Споры забыты, и сейчас передо мной уже лежит утренний номер «Сити-ньюз» со статьей Стила. Он ничего не слыхал о Золя и тем более о его выступлении по делу Дрейфуса, и потому я, не боясь плагиата, предложил сенатору назвать эту статью «Я обвиняю». Но хотя он и предпочел свой заголовок, однако согласился в тексте на толстовское «не могу молчать». А в целом статья читалась так:
Я выступал против закона о политических ассоциациях, однако закон этот принят сенатом, и потому возвращаться к нему не буду. Но когда под флагом политической ассоциации рвутся к власти грабители и убийцы, я молчать не могу. Кто такие „реставраторы“? Те, кто зовет назад, к зачеркнутому революцией прошлому. К полицейской диктатуре „галунщиков“, запрещавшей все, что поддерживает ныне жизнь человека. Запрещалось есть взращенные на своей земле хлеб и фрукты, разводить скот, пить вино со своих виноградников, охотиться и ловить рыбу. Даже лесные прогулки за Город требовали специального полицейского разрешения. Все это известно каждому из школьных учебников.
Но не только в этом обвиняю я реставраторов. Ведь они даже кичатся своим зовом к прошлому, открыто носят повязки или значки из того же галуна, который украшал когда-то мундиры полицейских рабовладельцев. Вы можете увидеть такие повязки на рукавах у встречных на улице, у посетителей трактиров и постоялых дворов, у бандитов, вооруженных полицейскими автоматами.

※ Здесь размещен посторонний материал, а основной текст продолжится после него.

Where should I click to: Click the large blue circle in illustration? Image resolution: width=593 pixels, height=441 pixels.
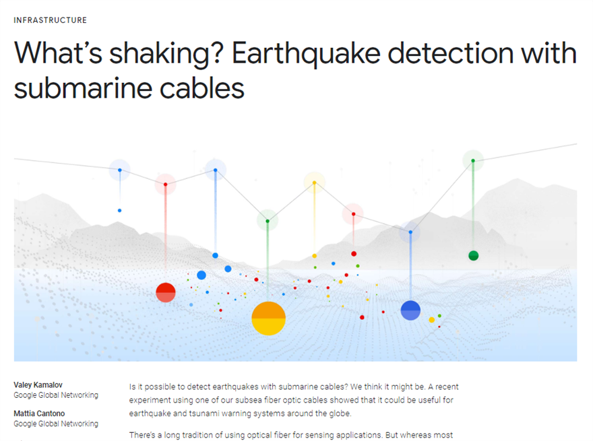(410, 310)
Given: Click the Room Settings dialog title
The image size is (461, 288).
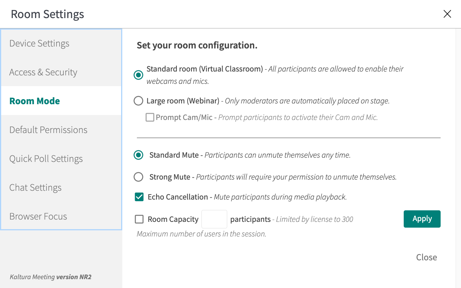Looking at the screenshot, I should pyautogui.click(x=47, y=14).
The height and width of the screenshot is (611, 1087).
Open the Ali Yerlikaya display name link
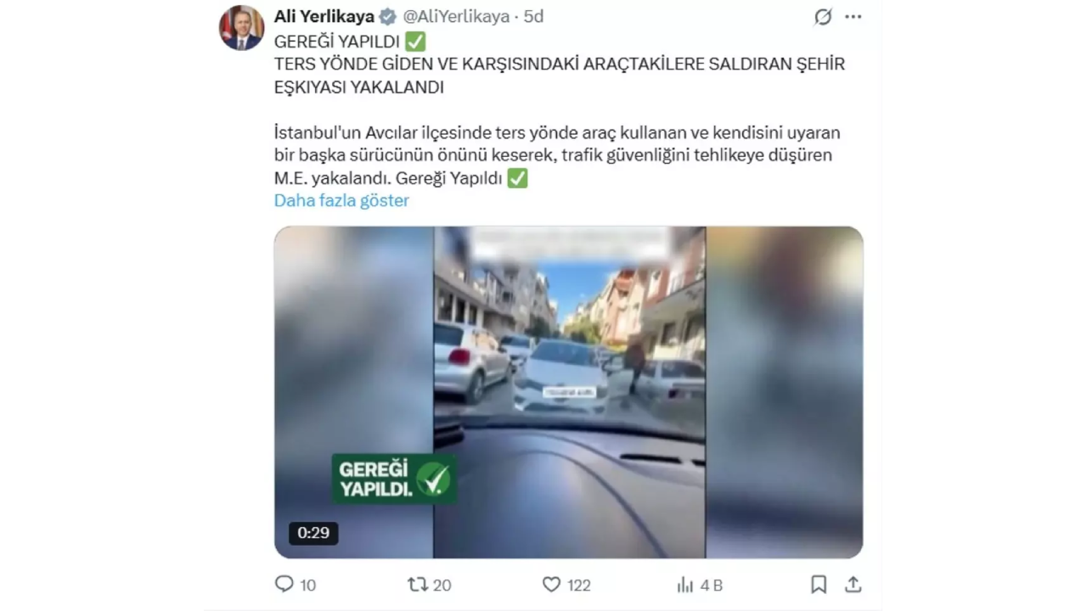[324, 16]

У того, кто убил сразу четырех человек в ресторане „Аполло“ — его звали Чек Пасква, — тоже была на рукаве повязка из галуна. Такой же галун отличал и его сообщников, стоявших с пистолетами у входа в бар и не позволявших никому в зале остановить преступление. Когда кто-то, вошедший за убийцей, попытался сделать это, Пасква застрелил и его. А уходя, сунул ему в карман документ, украденный у меня в канцелярии. Этот документ и показания свидетелей находятся сейчас в распоряжении Главного комиссара полиции. Вы спрашиваете, зачем это понадобилось убийце? Я вам отвечу. Чтобы как-то, чем-то скомпрометировать партию популистов. Чтобы скомпрометировать меня, известного как непримиримого противника реставраторов.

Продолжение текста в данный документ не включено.